-- start Provided material --

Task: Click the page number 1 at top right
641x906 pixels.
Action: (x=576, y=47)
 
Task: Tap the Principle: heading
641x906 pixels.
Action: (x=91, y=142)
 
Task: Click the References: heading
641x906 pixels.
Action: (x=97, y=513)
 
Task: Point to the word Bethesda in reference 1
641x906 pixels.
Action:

-- end Provided material --
-- start Provided material --

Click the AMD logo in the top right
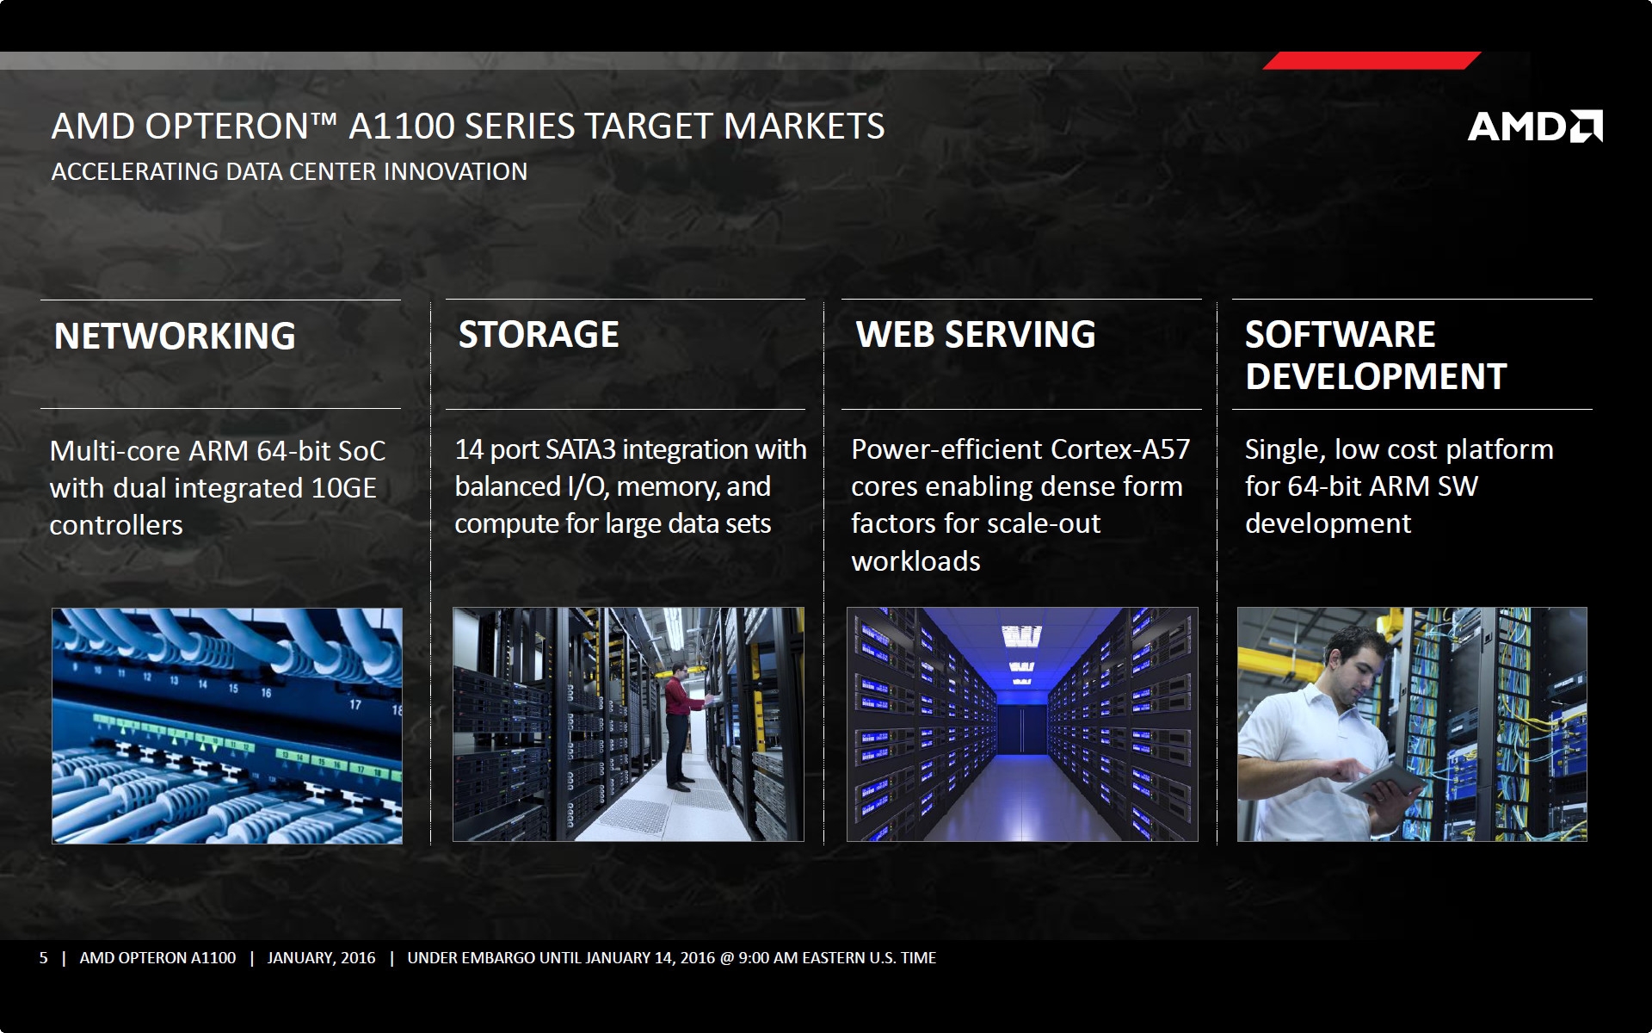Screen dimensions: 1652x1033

-- end Provided material --

Swap "logo" for "emblem" in the lines starting with the one containing "Click the AMD logo in the top right" and going on through the one containing "Screen dimensions: 1652x1033", changing nothing else. Give back only those lines, leaving the picture out.

- Solution to this problem
Click the AMD emblem in the top right
Screen dimensions: 1652x1033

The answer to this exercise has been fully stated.